A World Bank proposal to its steering committee to create two new funds
to help developing countries generate cleaner, more efficient power is
misguided because it backs fossil fuel projects, experts said on Monday.
A copy of the report obtained by Reuters argued that current financing
from multilateral lenders like the World Bank as well as governments and
the private sector "cannot lead to a meaningful transition to a
low-carbon economy."
A World Bank official declined to say whether the proposed Clean Energy
Financing Vehicle low-interest loans and the Clean Energy Support Fund
grants correspond to British finance minister Gordon Browns call in
April for a seed fund of US$20 billion for clean energy to invest in
alternative energy.
The proposed Clean Energy Financing Vehicle calls for an initial
capitalization of US$10 billion, the report said.
The two funding ideas endorse low-carbon technologies and carbon
emission reductions and were drafted after an original April report.
They go to World Bank directors for review on Aug. 29 ahead of next
months annual meeting in Singapore.
The progress report also says 10 times as much cash should go to the
banks Global Environment Facility, a 15-year-old grant program to help
developing countries fund biodiversity, climate change and land
degradation projects, among others.
A world bank official said he could not comment on the contents of the
report before it goes to the directors later this month.
Environmentalists familiar with the revised report commended it for
focusing in greater detail on the needs of the 1.6 billion people --
mainly in Sub-Saharan Africa and South Asia -- who do not have access to
modern energy.
But they criticized the study for arguing that World Bank funds continue
to be earmarked for fossil fuel projects.

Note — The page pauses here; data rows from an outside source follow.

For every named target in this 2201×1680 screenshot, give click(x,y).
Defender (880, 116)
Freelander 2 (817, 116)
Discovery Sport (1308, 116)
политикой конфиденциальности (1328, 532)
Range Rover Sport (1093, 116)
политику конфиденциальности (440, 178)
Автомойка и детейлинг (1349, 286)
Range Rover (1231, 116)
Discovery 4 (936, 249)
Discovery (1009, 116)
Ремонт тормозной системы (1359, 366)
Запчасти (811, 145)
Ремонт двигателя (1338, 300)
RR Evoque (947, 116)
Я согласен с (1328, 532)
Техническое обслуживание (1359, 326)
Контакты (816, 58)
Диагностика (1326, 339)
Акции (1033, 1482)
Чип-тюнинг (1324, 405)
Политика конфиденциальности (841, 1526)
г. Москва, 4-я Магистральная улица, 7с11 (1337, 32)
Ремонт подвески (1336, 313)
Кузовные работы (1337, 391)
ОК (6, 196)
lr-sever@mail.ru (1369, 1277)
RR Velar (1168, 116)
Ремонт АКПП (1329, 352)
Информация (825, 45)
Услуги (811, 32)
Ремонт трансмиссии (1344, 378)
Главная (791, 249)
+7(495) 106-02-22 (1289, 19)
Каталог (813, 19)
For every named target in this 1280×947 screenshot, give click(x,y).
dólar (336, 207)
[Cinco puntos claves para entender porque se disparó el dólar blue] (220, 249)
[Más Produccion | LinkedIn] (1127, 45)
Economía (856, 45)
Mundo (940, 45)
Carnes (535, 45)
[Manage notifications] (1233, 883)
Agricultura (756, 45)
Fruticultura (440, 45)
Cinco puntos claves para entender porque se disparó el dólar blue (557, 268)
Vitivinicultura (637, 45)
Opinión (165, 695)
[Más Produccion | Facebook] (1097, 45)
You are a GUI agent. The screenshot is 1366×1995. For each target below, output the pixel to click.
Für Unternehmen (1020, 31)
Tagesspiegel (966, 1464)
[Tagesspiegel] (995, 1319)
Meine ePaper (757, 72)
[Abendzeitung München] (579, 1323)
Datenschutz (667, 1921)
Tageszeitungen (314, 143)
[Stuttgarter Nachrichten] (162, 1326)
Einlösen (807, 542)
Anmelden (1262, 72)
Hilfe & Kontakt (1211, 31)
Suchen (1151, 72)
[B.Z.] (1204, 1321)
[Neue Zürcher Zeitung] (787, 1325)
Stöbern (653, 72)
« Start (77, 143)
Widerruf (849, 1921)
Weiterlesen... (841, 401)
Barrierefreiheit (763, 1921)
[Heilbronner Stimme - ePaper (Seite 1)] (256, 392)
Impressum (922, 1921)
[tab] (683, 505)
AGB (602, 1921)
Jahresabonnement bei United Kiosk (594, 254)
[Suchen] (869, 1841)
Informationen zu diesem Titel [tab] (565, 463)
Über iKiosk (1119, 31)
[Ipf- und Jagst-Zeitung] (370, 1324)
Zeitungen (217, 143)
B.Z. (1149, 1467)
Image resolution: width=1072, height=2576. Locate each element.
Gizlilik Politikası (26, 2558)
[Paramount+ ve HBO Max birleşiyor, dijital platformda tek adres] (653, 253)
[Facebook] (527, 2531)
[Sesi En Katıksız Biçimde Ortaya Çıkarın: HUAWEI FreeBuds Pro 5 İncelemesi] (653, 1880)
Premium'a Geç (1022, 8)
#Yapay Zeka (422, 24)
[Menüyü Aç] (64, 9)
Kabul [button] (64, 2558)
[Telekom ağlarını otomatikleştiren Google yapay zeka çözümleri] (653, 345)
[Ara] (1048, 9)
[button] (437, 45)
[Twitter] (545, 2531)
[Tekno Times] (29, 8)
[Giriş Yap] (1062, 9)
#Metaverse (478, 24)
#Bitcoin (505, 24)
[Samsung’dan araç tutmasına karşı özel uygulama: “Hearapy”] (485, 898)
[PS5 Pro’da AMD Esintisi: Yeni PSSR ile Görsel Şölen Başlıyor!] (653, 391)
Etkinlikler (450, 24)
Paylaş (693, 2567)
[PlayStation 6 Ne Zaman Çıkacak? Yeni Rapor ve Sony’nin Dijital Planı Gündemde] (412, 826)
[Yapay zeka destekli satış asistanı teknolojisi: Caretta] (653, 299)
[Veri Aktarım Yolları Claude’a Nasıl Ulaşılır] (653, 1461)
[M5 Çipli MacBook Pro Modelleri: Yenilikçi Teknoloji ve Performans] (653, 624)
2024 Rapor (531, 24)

"Renewable energy technologies are the best option to reduce poverty by
providing access to modern energy for the rural poor," said Peter
Bosshard, policy director at International Rivers Network, a
nongovernmental organization.
The World Bank said it committed US$871 million in renewable energy and
energy efficiency programs in the year that ended in June.
The Washington-based lender reckons every dollar it invests in a project
draws US$5 from the private sector, government and others and that
developing nations need to invest US$300 billion a year for the next 25
years to meet their energy needs, largely electric
Nuclear power generation, which caused some controversy in the original
report, is mentioned less frequently in the latest version but remains
on the table for funding proposals, said Daphne Wysham of the Institute
for Policy Studies. "It (the report) seems to be a random assortment of policies that are a
perpetuation of their usual approach, which is to throw a lot of money
at large infrastructure projects," Wysham said.